Being in relatively good physical health prior to the emergency can
be a game changer for survival — specifically, says Glatter, a strong
liver and kidneys. The liver breaks down glycogen, which is the stored
form of glucose that your brain
and heart needs to survive. “If your liver is functioning, you have a
glycogen supply of up to a week to sustain you,” he says. “That’s why it
is unusual for people to survive beyond that. They survive
anaerobically often by breaking down muscle. You break your body down
for energy.”
Typically, a human being can survive about three to seven days
without food and water. Not eating or drinking for much longer than that
can lower the odds of survival significantly.
As in Reshma’s case, having sufficient oxygen to sustain the heart
and other body functions is also critical. And the greater the air
pocket, or space to breathe, the better. “Carbon dioxide builds up in a
confined space. There’s not a lot of oxygen and humans are breathing out
carbon dioxide. The high CO2 causes an imbalance of oxygen and carbon
dioxide and that leads to hypoxia, so people often asphyxiate. The
carbon dioxide also makes them sleepy with the high carbon dioxide and
people just pass out,” says Glatter.

Study material:
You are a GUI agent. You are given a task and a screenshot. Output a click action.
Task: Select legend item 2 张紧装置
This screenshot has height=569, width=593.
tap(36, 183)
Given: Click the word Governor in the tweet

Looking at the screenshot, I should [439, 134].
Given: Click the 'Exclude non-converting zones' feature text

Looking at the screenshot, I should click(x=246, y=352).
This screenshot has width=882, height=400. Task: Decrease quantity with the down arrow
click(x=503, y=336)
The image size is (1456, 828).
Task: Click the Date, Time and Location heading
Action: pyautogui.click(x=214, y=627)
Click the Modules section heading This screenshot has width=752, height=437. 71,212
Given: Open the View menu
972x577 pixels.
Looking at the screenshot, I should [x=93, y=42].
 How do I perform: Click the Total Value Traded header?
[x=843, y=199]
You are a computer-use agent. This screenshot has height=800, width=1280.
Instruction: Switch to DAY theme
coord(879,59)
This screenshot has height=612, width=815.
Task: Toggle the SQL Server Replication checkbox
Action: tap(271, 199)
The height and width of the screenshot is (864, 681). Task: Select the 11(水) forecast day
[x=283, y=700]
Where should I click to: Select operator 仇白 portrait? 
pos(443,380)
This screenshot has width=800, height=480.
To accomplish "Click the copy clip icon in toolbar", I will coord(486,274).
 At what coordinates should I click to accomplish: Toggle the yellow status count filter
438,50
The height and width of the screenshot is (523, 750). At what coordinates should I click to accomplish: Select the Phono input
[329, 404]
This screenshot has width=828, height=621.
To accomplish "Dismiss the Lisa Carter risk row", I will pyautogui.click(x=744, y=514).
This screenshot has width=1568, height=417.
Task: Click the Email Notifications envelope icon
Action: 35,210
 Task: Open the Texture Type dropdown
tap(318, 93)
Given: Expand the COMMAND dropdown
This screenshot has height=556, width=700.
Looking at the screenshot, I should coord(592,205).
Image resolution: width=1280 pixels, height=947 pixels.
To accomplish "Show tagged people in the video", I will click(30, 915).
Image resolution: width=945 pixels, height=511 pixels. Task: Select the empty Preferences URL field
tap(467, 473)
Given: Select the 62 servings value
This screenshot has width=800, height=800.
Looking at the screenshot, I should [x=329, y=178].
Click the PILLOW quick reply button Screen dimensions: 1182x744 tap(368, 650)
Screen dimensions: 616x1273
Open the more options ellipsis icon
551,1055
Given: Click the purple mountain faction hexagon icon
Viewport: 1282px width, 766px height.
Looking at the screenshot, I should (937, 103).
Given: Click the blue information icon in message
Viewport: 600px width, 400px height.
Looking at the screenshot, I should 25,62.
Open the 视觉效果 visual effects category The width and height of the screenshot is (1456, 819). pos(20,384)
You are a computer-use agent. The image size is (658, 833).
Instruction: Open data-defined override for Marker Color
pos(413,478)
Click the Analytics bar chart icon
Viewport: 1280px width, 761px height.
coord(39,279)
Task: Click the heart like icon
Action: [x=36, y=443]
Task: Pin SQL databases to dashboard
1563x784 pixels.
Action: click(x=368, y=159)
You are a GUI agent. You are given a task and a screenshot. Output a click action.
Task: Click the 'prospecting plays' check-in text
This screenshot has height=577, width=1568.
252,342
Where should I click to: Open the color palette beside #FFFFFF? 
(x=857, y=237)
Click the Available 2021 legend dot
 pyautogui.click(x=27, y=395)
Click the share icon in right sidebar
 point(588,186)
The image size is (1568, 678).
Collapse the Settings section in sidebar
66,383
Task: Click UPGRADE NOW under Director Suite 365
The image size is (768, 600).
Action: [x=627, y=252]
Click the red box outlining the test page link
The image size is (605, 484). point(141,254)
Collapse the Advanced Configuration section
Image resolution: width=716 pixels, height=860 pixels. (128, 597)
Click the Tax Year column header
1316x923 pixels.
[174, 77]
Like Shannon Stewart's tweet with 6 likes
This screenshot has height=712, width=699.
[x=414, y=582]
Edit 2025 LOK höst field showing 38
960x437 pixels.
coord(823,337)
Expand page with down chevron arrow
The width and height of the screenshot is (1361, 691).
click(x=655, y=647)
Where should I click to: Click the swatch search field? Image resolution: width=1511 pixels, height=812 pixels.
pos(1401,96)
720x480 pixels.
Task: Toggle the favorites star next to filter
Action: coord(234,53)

Your objective:
Rewrite the survival passage, starting with "Being in relatively" and going on through "of survival significantly.", with "a week" changed to "seven days". The items have no connection to the survival passage.

Answer below:
Being in relatively good physical health prior to the emergency can
be a game changer for survival — specifically, says Glatter, a strong
liver and kidneys. The liver breaks down glycogen, which is the stored
form of glucose that your brain
and heart needs to survive. “If your liver is functioning, you have a
glycogen supply of up to seven days to sustain you,” he says. “That’s why it
is unusual for people to survive beyond that. They survive
anaerobically often by breaking down muscle. You break your body down
for energy.”
Typically, a human being can survive about three to seven days
without food and water. Not eating or drinking for much longer than that
can lower the odds of survival significantly.